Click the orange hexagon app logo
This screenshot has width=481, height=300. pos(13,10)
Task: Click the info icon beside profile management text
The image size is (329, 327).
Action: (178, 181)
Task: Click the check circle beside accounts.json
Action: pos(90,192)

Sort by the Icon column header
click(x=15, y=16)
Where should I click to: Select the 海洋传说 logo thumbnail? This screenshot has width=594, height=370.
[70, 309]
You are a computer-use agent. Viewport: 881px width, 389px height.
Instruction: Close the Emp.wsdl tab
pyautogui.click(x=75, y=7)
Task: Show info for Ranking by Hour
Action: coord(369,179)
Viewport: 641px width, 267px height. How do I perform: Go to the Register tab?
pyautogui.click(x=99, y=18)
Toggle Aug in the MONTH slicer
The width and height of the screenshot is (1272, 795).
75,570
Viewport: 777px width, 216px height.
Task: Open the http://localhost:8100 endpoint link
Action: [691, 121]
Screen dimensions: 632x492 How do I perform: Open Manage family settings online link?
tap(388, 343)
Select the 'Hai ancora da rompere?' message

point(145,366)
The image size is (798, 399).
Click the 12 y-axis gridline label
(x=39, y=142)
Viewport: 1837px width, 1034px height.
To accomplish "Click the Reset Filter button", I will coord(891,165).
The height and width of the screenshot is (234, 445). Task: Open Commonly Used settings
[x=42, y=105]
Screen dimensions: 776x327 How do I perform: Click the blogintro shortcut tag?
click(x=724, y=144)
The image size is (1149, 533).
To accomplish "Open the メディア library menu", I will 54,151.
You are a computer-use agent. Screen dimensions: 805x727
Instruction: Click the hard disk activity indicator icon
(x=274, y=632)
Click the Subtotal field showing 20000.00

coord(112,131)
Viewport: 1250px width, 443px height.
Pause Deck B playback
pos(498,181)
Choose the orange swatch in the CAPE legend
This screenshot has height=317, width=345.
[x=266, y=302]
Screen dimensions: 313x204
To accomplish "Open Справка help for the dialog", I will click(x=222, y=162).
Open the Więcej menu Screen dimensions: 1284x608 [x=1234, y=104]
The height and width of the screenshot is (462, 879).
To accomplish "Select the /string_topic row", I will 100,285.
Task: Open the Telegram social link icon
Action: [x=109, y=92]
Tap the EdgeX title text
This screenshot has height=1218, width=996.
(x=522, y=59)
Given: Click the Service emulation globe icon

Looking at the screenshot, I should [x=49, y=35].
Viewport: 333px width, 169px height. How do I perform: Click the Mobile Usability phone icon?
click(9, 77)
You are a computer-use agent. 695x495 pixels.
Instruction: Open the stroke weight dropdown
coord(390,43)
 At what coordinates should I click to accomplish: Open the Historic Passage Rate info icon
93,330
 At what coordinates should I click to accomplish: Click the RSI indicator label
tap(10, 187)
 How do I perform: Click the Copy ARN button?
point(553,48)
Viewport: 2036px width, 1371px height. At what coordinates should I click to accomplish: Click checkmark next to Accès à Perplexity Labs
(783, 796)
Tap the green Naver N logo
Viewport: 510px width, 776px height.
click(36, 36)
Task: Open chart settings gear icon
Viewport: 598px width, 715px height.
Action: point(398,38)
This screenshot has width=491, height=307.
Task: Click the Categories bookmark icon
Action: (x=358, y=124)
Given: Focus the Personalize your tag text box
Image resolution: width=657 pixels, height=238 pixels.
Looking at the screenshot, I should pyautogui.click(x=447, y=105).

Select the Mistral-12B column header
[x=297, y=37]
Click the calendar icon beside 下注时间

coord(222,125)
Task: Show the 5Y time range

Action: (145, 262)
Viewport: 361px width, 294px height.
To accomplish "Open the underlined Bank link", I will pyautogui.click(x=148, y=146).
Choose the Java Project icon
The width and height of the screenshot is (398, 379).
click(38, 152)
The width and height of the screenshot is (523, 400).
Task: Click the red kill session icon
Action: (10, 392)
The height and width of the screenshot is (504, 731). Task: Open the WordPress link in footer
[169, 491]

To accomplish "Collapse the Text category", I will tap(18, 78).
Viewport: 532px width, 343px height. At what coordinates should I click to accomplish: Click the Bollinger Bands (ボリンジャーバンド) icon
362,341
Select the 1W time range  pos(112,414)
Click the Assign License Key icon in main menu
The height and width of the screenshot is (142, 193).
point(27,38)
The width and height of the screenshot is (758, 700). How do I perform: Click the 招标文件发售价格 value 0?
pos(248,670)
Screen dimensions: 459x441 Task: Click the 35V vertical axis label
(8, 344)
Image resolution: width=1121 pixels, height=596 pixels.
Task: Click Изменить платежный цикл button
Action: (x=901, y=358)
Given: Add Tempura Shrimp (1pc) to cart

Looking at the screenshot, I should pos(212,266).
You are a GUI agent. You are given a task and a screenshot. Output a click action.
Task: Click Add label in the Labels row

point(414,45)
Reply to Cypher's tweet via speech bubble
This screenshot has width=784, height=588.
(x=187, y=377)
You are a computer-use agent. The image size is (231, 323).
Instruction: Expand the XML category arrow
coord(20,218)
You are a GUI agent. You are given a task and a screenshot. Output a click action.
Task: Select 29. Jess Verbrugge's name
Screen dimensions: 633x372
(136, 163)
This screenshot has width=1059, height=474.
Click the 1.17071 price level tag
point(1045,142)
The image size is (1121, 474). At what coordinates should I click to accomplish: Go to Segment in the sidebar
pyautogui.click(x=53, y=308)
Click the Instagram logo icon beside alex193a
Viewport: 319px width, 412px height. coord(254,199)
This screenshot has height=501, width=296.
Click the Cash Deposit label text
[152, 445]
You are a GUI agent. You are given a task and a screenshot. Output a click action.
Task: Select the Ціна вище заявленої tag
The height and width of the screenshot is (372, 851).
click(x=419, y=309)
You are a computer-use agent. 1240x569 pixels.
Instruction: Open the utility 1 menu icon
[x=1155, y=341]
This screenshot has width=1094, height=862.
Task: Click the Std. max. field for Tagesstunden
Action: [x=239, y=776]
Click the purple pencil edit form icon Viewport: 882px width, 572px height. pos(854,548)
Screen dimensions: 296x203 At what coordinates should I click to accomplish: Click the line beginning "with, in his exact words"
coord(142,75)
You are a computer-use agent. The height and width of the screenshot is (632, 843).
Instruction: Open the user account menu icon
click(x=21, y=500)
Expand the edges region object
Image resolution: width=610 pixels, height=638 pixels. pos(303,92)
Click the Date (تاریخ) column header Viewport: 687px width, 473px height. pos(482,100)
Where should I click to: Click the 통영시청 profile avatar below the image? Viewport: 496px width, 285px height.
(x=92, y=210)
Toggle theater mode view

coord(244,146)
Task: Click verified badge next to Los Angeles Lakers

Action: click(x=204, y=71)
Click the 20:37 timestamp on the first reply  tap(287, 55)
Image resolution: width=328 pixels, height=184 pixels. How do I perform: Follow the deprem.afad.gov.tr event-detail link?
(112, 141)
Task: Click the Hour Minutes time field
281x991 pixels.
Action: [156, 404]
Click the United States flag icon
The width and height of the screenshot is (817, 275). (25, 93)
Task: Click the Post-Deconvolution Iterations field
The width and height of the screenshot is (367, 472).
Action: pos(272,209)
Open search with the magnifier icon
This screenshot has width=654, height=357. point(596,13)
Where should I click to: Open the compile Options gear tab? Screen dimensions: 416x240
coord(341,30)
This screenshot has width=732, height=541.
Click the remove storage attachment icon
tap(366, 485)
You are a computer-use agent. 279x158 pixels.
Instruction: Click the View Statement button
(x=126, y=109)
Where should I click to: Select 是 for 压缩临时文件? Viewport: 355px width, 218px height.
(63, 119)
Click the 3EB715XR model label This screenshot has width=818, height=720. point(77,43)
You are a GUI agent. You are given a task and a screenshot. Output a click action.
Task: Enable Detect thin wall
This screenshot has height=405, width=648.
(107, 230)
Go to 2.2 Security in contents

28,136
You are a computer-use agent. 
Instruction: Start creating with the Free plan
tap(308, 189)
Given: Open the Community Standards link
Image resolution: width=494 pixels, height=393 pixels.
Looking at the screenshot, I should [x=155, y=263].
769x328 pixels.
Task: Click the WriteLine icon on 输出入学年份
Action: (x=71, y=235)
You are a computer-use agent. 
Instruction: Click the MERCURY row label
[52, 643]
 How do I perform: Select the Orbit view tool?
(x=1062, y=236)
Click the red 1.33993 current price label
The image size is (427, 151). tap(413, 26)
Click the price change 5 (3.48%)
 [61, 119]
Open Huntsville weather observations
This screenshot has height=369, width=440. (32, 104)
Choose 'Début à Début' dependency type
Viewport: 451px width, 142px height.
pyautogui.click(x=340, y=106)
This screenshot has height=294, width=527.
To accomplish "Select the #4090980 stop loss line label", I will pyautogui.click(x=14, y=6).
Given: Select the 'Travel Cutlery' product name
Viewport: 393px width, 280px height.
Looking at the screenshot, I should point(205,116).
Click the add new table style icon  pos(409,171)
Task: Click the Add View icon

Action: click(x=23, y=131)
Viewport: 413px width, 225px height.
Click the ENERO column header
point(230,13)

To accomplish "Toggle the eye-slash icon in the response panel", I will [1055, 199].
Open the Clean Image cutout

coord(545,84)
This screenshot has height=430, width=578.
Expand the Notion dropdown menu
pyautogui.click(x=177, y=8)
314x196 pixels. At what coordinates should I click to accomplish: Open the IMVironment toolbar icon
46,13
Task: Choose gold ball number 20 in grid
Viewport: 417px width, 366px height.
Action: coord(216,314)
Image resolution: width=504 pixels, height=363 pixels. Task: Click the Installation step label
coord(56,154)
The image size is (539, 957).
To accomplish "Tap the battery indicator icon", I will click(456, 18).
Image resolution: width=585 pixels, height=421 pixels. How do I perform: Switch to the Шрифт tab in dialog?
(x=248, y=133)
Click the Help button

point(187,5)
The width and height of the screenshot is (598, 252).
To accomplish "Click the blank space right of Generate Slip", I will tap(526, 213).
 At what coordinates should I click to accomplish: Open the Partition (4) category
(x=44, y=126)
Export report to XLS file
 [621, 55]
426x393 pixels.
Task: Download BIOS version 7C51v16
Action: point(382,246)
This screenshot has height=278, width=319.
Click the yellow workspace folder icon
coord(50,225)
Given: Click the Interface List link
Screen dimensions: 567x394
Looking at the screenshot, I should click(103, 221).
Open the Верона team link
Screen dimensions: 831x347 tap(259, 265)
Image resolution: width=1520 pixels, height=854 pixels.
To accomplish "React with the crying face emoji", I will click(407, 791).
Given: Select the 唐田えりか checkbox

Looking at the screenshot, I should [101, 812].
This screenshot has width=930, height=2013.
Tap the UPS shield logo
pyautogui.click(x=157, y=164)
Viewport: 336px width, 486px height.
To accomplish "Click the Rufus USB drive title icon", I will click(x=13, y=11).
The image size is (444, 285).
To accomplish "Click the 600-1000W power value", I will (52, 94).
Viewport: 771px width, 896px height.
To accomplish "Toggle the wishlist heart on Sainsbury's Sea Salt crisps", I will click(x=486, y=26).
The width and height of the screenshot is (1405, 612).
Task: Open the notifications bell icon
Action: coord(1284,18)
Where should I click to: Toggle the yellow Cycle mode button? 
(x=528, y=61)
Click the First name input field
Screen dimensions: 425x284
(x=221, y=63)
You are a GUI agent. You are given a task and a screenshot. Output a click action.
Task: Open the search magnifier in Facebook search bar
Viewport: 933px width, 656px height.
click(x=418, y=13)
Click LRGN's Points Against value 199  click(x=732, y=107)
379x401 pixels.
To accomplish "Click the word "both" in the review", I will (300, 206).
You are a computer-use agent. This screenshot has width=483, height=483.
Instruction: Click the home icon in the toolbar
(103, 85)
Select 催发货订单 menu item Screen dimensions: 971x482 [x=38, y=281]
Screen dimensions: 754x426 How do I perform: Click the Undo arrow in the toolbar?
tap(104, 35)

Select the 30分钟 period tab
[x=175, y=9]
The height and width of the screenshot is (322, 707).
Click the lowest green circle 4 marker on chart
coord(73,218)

▶ [Problem to work on]: Return, in full, every line of these entries that holds "computer".

▶ [Response area]:
You are a computer-use agent. Viewport: 881px width, 389px height.
You are a computer-use agent. Screen dimensions: 805x727
You are a computer-use agent. 695x495 pixels.
You are a computer-use agent. The image size is (231, 323).
You are a computer-use agent. 1240x569 pixels.
You are a computer-use agent. The height and width of the screenshot is (632, 843).
You are a computer-use agent. 279x158 pixels.
You are a computer-use agent. 
You are a computer-use agent. 
You are a computer-use agent. This screenshot has width=483, height=483.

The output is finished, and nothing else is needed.